The study contradicts previous research which suggested asthma was rare in populations living a long way from major cities.

Almost 16% of rural children were found by researchers to have true asthma, in which they feel their airways are constricted.

The rate in children and teenagers in the general Australian population is between 17% and 19%.


One possible explanation ... is that they are already exposed to the lifestyle factors important in the development of asthma

Dr Andrea Venn, University of Nottingham
One in five rural children were found to have developed asthma-like symptoms at some point in childhood.

Dr Patricia Valery, of the Queensland Institute of Medical Research, who led the study, said: "The high frequency of asthma emphasises the need to involve these communities closely in order to explain to them how best to prevent the disease, for example by reducing smoking."

More than 1,600 children aged up to 17 who lived in five indigenous communities in the Torres Strait Archipelago and Cape York Peninsula were involved in the study, published in the European Respiratory Journal.

Just over half were boys.

Symptoms

Dr Valery and her team interviewed children and their parents, and gave out a questionnaire which had key terms translated into the aboriginal language.

They were asked about symptoms such as whistling breath or wheezing, constriction of the airways and dry night-time cough.

They were also asked when they experienced these symptoms and whether they were on asthma medication.

Age, gender, ethnic origin and factors, such as how many adults in the house worked and levels of education, were also considered.

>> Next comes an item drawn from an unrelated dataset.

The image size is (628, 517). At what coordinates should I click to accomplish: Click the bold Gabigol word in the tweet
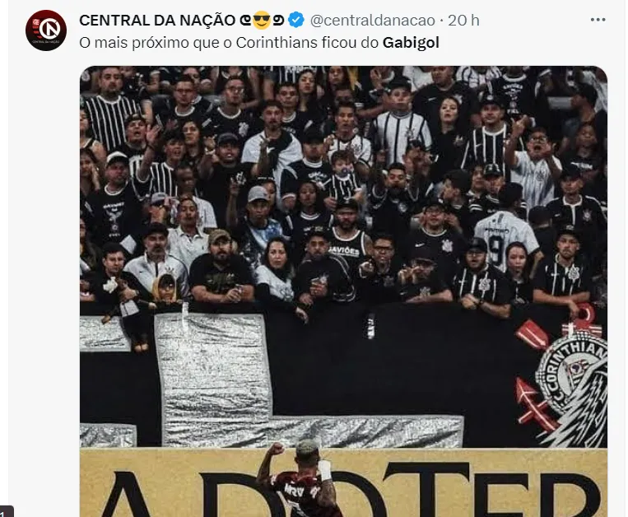click(x=411, y=43)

Almost 90% of the children surveyed were indigenous.

Twenty per cent had already presented with wheezing which indicated asthma.

Over the last 12 months, 12% had wheezed, and just under 8% had wheezed after physical activity.

Of those who had wheezed over the last year, 65% had problems sleeping, and 23% had had difficulty speaking.

There were variations between the communities, but the researchers were unable to explain these.

'Westernised lifestyles'

Dr Andrea Venn, lecturer in epidemiology in the division of respiratory medicine at the University of Nottingham, told BBC News Online the Australian research findings were interesting, although maybe not unexpected.

"Previous research suggests asthma becomes more common as populations become more urbanised or affluent.

"One possible explanation for the high reported frequency of asthma in these children is that they are already exposed to the lifestyle factors important in the development of asthma, factors which have yet to be fully identified."

A spokesman for the National Asthma Campaign said: "In the UK there is no significant tendency for asthma to be diagnosed more often in urban versus rural areas.

"Any differences could be due to a variety of factors such as lifestyle (including levels of smoking), the environment (including differential exposure to allergens) and access to services.

"Once again, it demonstrates that the causes of asthma are unclear and further research is required."